A clear threshold effect was indicated. When PD levels exceeded 15,000 per/km2, the relationship with PTIA was less significant. Similar results were found when UAGDP exceeded 125 million yuan/km2. Since the city’s land is limited, we argue that processes of impervious surface expansion have limits, and eventually, PTIA must reach the summit and remain stable.

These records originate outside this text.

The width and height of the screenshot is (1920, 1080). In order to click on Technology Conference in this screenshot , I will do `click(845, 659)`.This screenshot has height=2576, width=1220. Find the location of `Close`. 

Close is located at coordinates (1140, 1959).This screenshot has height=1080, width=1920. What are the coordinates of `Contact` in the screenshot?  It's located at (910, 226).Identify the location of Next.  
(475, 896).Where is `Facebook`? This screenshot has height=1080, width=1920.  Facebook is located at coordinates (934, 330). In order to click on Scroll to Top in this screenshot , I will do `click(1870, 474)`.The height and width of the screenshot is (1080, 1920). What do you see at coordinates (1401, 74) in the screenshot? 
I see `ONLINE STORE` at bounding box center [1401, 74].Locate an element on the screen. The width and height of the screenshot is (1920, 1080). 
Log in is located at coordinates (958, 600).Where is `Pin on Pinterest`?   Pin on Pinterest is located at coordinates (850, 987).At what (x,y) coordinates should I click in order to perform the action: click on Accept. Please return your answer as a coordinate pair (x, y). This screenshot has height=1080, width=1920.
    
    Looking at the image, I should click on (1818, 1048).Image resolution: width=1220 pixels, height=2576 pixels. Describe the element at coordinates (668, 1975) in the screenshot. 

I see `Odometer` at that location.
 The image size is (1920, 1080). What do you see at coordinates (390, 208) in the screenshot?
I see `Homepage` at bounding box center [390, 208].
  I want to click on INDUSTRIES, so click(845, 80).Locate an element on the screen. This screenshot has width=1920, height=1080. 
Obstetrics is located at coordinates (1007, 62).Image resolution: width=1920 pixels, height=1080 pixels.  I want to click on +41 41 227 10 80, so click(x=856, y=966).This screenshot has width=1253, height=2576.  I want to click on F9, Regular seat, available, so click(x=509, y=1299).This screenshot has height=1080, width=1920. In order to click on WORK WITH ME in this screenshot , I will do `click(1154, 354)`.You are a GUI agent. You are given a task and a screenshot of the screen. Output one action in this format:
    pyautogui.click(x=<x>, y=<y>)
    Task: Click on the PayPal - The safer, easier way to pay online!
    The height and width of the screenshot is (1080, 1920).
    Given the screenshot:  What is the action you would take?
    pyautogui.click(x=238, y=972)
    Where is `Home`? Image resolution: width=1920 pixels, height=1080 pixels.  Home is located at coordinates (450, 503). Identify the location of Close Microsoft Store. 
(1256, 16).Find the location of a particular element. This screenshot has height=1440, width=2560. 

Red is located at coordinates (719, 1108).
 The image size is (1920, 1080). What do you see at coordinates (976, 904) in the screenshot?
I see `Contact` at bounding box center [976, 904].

The relationship between PTIA and socio-economic factors was more significant at city scale than district scale, which means that the relationship was more significant on a larger scale. At the same time, the results in the case of 18 districts as samples were more significant than those of 136 towns.

Limitations

The results of this study are limited by the following factors. First, our ISC of land use calculations were less specific, as ISC levels were regarded as 1 for roads and as 0 for agricultural and water areas. Second, only 240 samples were examined and our use of fewer samples may have introduced sampling bias. Third, while our explanations of threshold phenomena and scale effects found are empirical to a degree, more quantitative analyses should be conducted such as the piecewise regression method, such as R software.

Conclusion

Taking Shanghai, a world metropolitan area, as a case, this paper examined coefficients for all land uses, and it is found that industrial land use generates the highest impervious surface coefficient (ISC) with a value of 0.75, followed by high-density residential. A regression analysis was also conducted to define the relationship between PTIA and three socio-economic factors at city scale and district scale. The results suggest that there is a significant positive correlation between PTIA and socio-economic indicators, in which PD was the most significant one. Threshold effect and scale effect were also presented. When PD exceeded 15,000 per/km2, the relationship between PTIA and socio-economic indicators would be less significant. Similar results were found for UAGDP, which exceeded 125 million yuan/km2. Moreover, the relationship became more significant at larger scale. The results of this paper would give suggestions for urban planning and environmental management.